▶ _CHALLENGES_
1. In the coffee cycle text, give again the passage that begins at the words "Coffee production developed" and stops after "replaced slave labor.", changing "slave labor" to "enslaved labor" wherever it occurs.
2. Turn the paragraph of the coffee cycle text starting "The coffee cycle left deep marks" into a short list that keeps its main facts.

▶ _SELECTION_
⁂

Brazilian coffee cycle


In Brazil's economic history, the coffee cycle was a period in which coffee was the main export product of the Brazilian economy. It began in the mid-19th century and ended in 1930. The coffee cycle succeeded the gold cycle, which had come to an end after the exhaustion of the mines a few decades earlier, and put an end to the economic crisis generated by this decadence.
Coffee had been brought to Brazil in 1727, but was never produced in large scale, being cultivated mostly for domestic consumption. Its production lagged far behind that of other products. Coffee's rise was only due to a favorable internal and external scenario that made its cultivation advantageous.
Coffee production developed rapidly throughout the 19th century, so that by the 1850s it was responsible for almost half of Brazil's exports. The Southeast region of the country was chosen for the plantations because it offered the most appropriate weather conditions and the most suitable soil, according to the needs of the coffee plant. The first large cultivated region was the Paraíba Valley, and the work in the plantations was done with slave labor. With the decline of production in this region, it shifted to the west of São Paulo, where it found its second great cultivation area. At this point free labor, especially that of European immigrants who were arriving in large numbers in Brazil in the late 19th and early 20th centuries, had replaced slave labor.
The coffee cycle left deep marks in the country, and its consequences are still perceptible today. It was during the coffee cycle that the state of São Paulo achieved the political and economic primacy it has today. Coffee also gave a strong impulse to industrialization, railroad construction and urbanization.

Background

Mining decline and economic crisis

In the first two centuries of the colonial period, Brazil had an exclusively agricultural economy, and there was always one major product that was the center of the economy. This was the case during the cycle of brazilwood, sugar and cotton. This scenario only changed in the 18th century with the discovery of gold and diamonds, initiating the so-called gold cycle. From then on, agriculture lost the importance it had. Although it was not an agricultural product, the same pattern was evident – gold became the main product of the colonial economy, until its decline. This occurred in the second half of the 18th century, a period that became known as the "agricultural renaissance". The same products as before were planted again, except for coffee, which in the first two centuries did not even exist in Brazil. This return to agriculture occurred mainly for the following reasons:
  • The depletion of the gold deposits due to the quantity and speed at which gold was extracted;
  • The rapid development of European society throughout the 18th century;
  • The increase in economic activities and trade relations in the world in the same century, heralding the Industrial Revolution; and, later, the opening of Brazil's ports, which allowed it to trade with countries besides Portugal, encouraging an increase in agricultural production.

⁂

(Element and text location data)
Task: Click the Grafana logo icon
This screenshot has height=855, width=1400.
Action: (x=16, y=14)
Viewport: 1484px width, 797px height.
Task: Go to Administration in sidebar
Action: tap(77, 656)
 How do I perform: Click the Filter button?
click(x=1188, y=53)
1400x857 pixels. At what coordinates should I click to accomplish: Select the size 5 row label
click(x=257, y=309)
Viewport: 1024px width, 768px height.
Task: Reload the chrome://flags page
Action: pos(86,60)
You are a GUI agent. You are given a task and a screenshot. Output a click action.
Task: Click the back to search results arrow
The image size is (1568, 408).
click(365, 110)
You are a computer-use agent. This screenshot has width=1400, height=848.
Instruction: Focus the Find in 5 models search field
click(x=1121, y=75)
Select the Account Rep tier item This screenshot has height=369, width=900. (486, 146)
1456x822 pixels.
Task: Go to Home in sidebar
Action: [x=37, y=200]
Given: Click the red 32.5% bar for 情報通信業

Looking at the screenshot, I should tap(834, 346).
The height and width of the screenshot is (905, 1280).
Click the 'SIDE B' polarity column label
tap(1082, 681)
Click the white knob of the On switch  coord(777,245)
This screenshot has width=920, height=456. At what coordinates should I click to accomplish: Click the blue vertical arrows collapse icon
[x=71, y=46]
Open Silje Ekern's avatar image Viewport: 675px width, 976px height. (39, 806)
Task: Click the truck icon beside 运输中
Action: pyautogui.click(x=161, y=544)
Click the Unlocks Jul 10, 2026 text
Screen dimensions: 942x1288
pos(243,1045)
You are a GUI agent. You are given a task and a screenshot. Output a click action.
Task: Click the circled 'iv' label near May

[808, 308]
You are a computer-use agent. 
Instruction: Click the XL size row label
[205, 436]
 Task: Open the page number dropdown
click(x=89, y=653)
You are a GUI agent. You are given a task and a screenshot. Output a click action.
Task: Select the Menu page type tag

⁂

▶ _THE SOLUTIONS_
1.
Coffee production developed rapidly throughout the 19th century, so that by the 1850s it was responsible for almost half of Brazil's exports. The Southeast region of the country was chosen for the plantations because it offered the most appropriate weather conditions and the most suitable soil, according to the needs of the coffee plant. The first large cultivated region was the Paraíba Valley, and the work in the plantations was done with enslaved labor. With the decline of production in this region, it shifted to the west of São Paulo, where it found its second great cultivation area. At this point free labor, especially that of European immigrants who were arriving in large numbers in Brazil in the late 19th and early 20th centuries, had replaced enslaved labor.

2.
- The coffee cycle left deep marks on the country that are still perceptible today.
- During it, São Paulo state achieved the political and economic primacy it holds today.
- Coffee strongly drove industrialization, railroad construction and urbanization.